Coates is a village and civil parish situated in Cotswold District, Gloucestershire, England. It is around 3 mi west of Cirencester and close to Cirencester Park, part of the Bathurst Estate. It is the nearest village to the source of the river Thames at Thames Head, and it is close to the course of the Foss Way or Fosse Way, the ancient Roman road. The nearest railway station is Kemble. The village population taken at the 2021 census was 491.

The parish church of St Matthew's (now part of the Thameshead Benefice) dates to the 13th century. The Grade II* listed building has a Perpendicular tower, 13th-century piscina, Norman font and a Norman doorway. From 1.

From 1799 to 1847, the Vicar of Coates was Bryan Mackey, one of the first Black British Anglican clergymen.
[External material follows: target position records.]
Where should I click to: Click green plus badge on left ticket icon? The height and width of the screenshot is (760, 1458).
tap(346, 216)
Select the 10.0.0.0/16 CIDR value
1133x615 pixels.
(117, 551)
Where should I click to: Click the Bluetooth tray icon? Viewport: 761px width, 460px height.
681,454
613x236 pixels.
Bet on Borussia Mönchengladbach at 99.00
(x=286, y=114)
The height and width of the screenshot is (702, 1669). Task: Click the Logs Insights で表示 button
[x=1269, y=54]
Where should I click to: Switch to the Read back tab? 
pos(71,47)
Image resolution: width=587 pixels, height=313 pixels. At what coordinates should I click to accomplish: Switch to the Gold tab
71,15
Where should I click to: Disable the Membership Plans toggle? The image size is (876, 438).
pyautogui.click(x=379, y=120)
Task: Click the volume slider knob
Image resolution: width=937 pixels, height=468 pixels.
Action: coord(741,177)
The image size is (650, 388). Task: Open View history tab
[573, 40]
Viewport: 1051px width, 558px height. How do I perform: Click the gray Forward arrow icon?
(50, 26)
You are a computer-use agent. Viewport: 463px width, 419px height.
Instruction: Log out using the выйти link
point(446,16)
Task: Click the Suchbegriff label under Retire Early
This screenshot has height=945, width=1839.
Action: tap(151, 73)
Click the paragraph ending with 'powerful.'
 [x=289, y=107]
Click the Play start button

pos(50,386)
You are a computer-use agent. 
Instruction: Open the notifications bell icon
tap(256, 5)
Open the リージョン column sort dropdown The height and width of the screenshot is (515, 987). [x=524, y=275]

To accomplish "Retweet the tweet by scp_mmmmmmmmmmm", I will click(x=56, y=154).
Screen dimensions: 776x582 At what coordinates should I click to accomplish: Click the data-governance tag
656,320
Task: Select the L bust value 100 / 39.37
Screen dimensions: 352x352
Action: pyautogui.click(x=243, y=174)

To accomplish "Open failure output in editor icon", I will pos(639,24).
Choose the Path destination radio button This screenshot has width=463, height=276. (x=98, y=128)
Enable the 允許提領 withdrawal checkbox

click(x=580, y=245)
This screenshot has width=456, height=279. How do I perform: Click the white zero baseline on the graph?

Bernard Vann, VC, spent much of his childhood in Coates rectory, where his mother was housekeeper to the Rev. T. C. Simpson, his uncle. He is commemorated in the church.

The village was home to the Coates Cricket Club that played in the Cotswold District League, until the club disbanded after the 2016 season. The Tunnel House Inn could be found just beyond the edge of the village towards Tarlton, but is now permanently closed. The Royal Agricultural University's Rural Skills Centre was previously located on the eastern side of the village in the buildings that were previously Coates Farm, however this has since been relocated to Harnhill, 4 miles south-east of Cirencester.